- _YOUR OBJECTIVE_: Reproduce the records word for word, from the first line through the line that contains "(652, 656).", and include that line.

- _EXERCISE DATA_:
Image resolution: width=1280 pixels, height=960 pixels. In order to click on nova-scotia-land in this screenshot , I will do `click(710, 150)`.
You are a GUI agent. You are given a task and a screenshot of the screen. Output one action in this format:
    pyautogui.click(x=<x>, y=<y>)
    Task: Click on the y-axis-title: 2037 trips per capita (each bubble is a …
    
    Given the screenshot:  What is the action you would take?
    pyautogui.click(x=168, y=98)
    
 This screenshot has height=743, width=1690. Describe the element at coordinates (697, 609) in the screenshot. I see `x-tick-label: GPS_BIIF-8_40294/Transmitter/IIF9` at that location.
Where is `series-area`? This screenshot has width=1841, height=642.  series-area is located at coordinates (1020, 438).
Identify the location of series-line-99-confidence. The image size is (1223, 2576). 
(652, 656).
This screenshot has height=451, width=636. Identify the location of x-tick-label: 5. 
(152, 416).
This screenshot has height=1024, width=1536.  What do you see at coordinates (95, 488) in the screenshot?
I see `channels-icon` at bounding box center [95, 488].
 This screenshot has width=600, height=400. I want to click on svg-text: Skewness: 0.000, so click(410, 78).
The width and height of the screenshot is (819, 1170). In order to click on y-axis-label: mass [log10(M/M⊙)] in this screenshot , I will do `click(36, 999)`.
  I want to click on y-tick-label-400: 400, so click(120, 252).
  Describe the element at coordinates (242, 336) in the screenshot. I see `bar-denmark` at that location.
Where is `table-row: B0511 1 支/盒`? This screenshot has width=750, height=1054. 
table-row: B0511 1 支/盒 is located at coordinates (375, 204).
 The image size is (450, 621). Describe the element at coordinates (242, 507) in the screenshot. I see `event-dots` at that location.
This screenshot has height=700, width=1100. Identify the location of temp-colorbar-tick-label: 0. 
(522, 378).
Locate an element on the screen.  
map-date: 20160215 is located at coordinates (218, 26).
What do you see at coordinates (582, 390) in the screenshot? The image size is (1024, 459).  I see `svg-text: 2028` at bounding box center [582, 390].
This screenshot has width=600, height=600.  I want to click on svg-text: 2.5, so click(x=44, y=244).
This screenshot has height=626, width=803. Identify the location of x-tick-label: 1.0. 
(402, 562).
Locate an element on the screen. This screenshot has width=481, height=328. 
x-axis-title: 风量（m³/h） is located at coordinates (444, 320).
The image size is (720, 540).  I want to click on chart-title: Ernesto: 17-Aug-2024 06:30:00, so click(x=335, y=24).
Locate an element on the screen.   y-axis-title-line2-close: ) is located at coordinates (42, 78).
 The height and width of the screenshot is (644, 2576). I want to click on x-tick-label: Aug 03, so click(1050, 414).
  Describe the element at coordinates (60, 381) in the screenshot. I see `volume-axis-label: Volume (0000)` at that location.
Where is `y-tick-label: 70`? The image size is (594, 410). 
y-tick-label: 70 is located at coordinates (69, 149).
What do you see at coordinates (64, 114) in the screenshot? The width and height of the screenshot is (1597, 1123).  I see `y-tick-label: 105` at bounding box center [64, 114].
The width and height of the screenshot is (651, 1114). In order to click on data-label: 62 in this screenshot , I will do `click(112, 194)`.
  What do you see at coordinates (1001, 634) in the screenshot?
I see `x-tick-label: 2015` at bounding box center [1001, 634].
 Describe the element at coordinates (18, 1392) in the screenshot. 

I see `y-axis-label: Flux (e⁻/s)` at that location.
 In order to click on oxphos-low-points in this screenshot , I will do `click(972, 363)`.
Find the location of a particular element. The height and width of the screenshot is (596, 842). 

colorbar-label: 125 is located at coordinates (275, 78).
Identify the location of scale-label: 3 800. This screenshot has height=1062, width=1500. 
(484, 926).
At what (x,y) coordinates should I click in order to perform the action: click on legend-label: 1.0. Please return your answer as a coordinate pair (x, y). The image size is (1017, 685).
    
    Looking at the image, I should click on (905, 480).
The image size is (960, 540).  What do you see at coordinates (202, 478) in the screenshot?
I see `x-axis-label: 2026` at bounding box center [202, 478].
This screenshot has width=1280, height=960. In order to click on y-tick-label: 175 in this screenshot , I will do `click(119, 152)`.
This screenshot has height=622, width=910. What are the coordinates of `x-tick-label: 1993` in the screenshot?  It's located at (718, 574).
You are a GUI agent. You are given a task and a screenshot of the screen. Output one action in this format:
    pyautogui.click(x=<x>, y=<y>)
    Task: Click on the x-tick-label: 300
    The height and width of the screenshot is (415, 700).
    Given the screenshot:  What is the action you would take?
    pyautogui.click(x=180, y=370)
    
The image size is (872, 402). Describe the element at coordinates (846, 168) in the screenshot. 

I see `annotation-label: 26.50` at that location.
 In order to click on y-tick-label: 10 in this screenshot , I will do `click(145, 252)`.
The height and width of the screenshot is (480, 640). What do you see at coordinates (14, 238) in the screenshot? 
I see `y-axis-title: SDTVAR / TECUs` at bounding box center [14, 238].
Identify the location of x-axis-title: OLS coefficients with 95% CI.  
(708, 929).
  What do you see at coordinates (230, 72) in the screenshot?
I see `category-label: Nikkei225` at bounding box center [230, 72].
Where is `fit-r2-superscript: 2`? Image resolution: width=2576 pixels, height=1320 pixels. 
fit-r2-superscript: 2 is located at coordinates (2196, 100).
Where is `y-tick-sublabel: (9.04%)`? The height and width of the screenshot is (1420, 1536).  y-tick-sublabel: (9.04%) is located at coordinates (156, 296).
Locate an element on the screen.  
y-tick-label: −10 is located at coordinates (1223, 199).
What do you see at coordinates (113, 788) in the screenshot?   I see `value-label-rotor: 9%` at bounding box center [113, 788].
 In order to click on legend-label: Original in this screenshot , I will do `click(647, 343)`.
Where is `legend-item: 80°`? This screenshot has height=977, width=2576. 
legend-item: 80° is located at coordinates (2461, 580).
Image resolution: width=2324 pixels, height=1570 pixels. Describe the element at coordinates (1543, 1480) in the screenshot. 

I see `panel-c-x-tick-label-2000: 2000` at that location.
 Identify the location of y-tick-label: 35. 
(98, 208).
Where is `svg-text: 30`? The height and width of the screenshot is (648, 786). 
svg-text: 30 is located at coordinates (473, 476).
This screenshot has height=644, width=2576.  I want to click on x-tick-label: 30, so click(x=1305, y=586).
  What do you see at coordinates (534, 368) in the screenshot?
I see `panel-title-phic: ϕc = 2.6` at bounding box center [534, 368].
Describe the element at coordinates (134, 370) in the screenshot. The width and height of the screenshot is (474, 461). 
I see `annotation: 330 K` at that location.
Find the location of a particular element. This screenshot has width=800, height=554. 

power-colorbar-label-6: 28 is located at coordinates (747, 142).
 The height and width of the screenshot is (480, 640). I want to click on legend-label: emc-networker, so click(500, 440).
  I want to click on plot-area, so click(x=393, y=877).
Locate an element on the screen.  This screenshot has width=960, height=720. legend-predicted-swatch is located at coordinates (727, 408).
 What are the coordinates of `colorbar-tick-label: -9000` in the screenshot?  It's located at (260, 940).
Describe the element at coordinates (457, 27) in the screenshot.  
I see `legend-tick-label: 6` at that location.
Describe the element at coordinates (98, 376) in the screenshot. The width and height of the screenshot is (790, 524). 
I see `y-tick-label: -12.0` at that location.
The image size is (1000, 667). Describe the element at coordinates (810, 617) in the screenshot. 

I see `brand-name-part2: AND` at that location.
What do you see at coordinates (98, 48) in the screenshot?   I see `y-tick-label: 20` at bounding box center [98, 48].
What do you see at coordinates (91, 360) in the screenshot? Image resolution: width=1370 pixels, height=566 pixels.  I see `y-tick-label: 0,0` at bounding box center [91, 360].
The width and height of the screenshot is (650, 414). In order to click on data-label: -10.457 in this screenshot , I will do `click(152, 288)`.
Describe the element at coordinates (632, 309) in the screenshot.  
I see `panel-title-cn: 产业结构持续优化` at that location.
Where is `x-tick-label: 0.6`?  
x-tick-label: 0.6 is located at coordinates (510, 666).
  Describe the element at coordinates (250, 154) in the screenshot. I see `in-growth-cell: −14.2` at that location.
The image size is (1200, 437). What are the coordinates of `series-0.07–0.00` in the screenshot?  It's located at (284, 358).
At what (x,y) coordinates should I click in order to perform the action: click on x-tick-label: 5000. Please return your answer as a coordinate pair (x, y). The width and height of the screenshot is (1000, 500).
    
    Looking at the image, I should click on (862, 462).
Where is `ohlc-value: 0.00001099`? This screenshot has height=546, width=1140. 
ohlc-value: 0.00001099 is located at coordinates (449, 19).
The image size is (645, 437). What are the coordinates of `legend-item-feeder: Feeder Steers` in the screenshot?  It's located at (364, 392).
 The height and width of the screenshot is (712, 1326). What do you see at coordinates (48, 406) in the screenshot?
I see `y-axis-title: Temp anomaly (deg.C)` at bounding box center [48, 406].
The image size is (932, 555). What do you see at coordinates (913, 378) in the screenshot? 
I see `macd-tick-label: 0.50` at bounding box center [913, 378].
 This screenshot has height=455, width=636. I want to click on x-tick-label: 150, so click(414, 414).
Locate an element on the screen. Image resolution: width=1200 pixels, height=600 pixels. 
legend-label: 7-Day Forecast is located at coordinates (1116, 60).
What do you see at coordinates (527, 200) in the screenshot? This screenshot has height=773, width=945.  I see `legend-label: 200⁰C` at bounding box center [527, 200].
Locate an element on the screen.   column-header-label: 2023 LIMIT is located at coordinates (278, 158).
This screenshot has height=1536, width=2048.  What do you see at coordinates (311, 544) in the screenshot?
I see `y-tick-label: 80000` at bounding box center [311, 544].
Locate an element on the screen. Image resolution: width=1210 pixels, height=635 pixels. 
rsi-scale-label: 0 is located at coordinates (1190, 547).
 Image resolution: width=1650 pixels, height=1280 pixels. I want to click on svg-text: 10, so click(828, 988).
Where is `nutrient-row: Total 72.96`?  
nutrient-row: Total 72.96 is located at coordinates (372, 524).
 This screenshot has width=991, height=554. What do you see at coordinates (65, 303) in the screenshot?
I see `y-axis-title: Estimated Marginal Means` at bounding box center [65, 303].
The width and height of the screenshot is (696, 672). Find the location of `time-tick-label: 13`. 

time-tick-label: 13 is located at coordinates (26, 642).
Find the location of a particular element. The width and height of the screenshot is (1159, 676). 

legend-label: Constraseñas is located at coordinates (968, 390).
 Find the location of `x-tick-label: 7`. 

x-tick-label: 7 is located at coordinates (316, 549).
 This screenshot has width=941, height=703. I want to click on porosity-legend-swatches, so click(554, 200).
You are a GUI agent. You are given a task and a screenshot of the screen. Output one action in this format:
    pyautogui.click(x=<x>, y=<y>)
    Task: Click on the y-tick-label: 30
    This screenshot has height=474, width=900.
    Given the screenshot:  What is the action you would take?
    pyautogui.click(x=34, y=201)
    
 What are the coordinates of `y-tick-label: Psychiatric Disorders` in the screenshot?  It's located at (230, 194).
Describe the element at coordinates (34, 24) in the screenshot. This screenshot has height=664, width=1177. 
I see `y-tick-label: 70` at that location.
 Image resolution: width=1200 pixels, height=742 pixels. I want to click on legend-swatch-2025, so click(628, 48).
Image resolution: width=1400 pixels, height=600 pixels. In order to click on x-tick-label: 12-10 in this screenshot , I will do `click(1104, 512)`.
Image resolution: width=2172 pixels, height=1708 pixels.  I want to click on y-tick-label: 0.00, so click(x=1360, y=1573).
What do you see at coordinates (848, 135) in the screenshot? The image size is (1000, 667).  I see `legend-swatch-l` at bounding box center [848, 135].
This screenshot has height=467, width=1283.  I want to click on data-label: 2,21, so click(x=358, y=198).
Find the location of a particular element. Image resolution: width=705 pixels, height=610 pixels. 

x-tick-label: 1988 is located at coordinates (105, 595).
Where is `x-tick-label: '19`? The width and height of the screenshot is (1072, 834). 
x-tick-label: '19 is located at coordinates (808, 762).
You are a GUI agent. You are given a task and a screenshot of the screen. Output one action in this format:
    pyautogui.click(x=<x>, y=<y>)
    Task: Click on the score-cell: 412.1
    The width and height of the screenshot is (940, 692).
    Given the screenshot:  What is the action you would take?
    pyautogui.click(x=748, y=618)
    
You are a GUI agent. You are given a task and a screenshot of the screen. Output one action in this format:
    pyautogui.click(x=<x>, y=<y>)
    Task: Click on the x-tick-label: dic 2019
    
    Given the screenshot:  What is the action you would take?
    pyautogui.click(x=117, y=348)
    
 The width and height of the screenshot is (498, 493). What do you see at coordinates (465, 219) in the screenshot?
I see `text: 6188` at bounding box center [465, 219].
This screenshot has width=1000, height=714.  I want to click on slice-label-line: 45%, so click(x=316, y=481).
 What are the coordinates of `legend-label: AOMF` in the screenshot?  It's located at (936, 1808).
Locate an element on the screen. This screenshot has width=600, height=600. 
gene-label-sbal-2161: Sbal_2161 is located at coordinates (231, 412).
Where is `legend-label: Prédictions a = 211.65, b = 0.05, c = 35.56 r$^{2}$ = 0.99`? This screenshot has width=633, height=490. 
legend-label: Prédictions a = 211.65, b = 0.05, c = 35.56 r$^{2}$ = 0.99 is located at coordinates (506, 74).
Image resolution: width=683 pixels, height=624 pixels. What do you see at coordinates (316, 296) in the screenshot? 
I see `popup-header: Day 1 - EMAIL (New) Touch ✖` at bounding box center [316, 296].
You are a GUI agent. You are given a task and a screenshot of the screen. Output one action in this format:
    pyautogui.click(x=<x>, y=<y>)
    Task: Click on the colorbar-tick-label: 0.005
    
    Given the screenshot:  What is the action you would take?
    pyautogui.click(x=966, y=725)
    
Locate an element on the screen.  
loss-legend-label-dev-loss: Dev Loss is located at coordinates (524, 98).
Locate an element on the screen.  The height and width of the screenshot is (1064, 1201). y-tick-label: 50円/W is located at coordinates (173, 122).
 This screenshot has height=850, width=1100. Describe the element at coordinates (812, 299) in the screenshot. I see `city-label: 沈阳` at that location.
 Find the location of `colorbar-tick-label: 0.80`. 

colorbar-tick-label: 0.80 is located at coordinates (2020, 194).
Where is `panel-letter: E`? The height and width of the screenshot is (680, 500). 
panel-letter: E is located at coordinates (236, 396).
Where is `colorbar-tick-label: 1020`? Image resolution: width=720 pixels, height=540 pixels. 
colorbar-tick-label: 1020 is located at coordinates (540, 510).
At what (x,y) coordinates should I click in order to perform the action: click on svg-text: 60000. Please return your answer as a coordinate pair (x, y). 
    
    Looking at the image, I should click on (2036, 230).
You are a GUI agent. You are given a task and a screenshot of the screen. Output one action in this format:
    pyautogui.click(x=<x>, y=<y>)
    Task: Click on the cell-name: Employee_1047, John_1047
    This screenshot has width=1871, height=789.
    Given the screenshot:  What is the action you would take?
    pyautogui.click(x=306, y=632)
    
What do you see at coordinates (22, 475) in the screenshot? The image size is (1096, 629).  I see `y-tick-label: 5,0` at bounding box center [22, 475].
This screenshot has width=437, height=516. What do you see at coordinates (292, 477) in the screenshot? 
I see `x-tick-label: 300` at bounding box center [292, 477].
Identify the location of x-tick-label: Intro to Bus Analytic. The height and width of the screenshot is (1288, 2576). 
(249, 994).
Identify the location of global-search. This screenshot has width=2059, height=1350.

- _TASK RESPONSE_:
Image resolution: width=1280 pixels, height=960 pixels. In order to click on nova-scotia-land in this screenshot , I will do `click(710, 150)`.
You are a GUI agent. You are given a task and a screenshot of the screen. Output one action in this format:
    pyautogui.click(x=<x>, y=<y>)
    Task: Click on the y-axis-title: 2037 trips per capita (each bubble is a …
    
    Given the screenshot:  What is the action you would take?
    pyautogui.click(x=168, y=98)
    
 This screenshot has height=743, width=1690. Describe the element at coordinates (697, 609) in the screenshot. I see `x-tick-label: GPS_BIIF-8_40294/Transmitter/IIF9` at that location.
Where is `series-area`? This screenshot has width=1841, height=642.  series-area is located at coordinates (1020, 438).
Identify the location of series-line-99-confidence. The image size is (1223, 2576). 
(652, 656).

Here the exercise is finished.